Nato on Tuesday kicked off the accession procedures for Sweden and Finland after a deal was struck with Turkey, which had blocked the Nordic nations from joining.
Turkish President Recep Tayyip Erdogan had accused them of being havens for Kurdish militants, specifically highlighting the outlawed Kurdistan Workers’ Party (PKK) he has sought to crush, and for promoting “terrorism”.
On Tuesday, images spread on social media showing parliamentarians from the Left Party, which opposed Sweden’s decision to apply for Nato membership, posing with flags from the PKK, as well as militant group YPG and the all-female YPJ, considered terrorist groups by Turkey.
Vänsterpartistiska riksdagsledamöter poserar med terrorgruppen PKK:s flagga i Almedalen.
Partiet som alltid står på fel sida av historien. pic.twitter.com/VkSHAebedM
— Emil Moghaddam (@emil_moghaddam) July 5, 2022
The images were taken during an annual political gathering on the island of Gotland.

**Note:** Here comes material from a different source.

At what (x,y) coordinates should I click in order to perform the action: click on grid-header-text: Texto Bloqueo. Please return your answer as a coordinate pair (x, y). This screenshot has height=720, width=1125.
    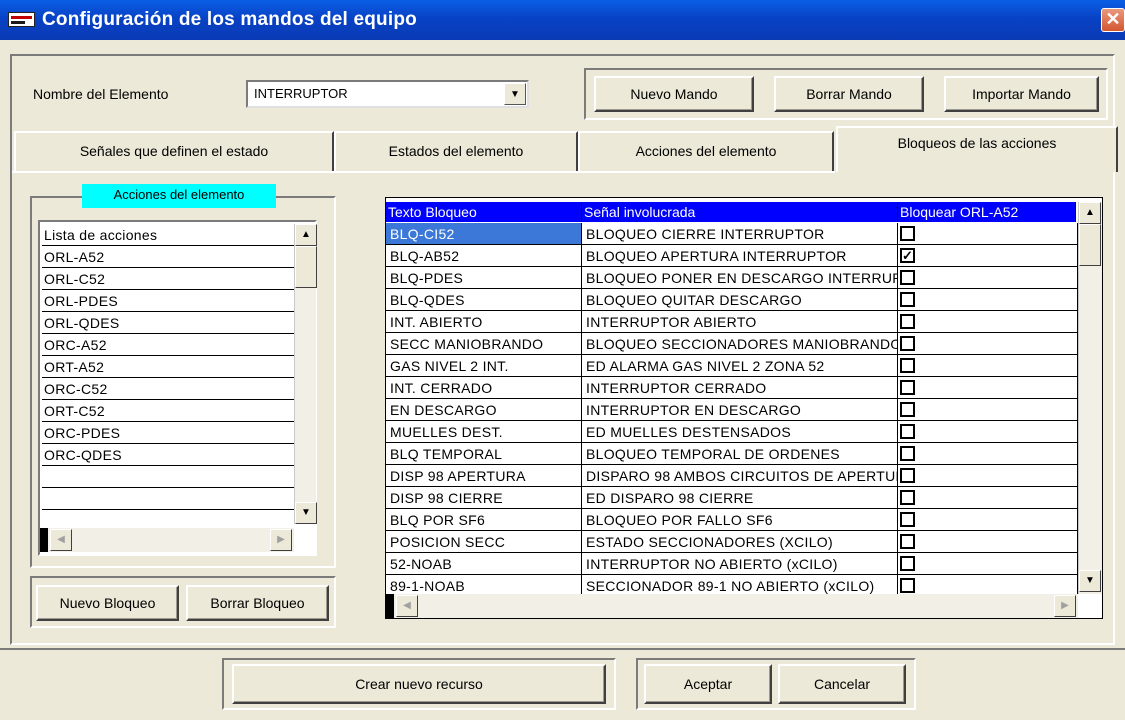
    Looking at the image, I should click on (484, 212).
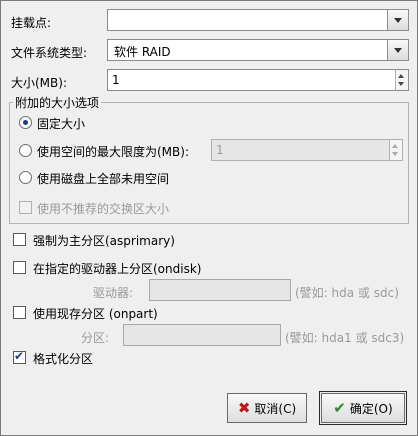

“The PKK is a designated terror organisation, not just in Sweden, but in the EU and posing with such flags is extremely inappropriate,” Andersson told news agency TT.
Left Party MP Lorena Delgado Varas, who was one of those involved in the political stunt, criticised what she called the hypocrisy of the other parties for supporting Kurdish groups while they were fighting the Islamic state group.
“Now they want to turn around, willing to cosy up with the dictator Erdogan. All to join Nato,” Delgado Varas wrote on Twitter.
Sweden’s Left Party is not part of the government but is helping prop up Andersson’s Social Democrat cabinet.
Following the Russian invasion of Ukraine, Sweden and Finland reversed decades of military non-alignment by applying for Nato membership in mid-May. While Turkey approved formally inviting Sweden to join, the accession bid still needs to be ratified by all 30 Nato members.
Erdogan has warned that his country could still block Sweden and Finland if they fail to implement the deal with Ankara.
Turkey has also said it is seeking the extradition of 12 suspects from Finland and 21 from Sweden.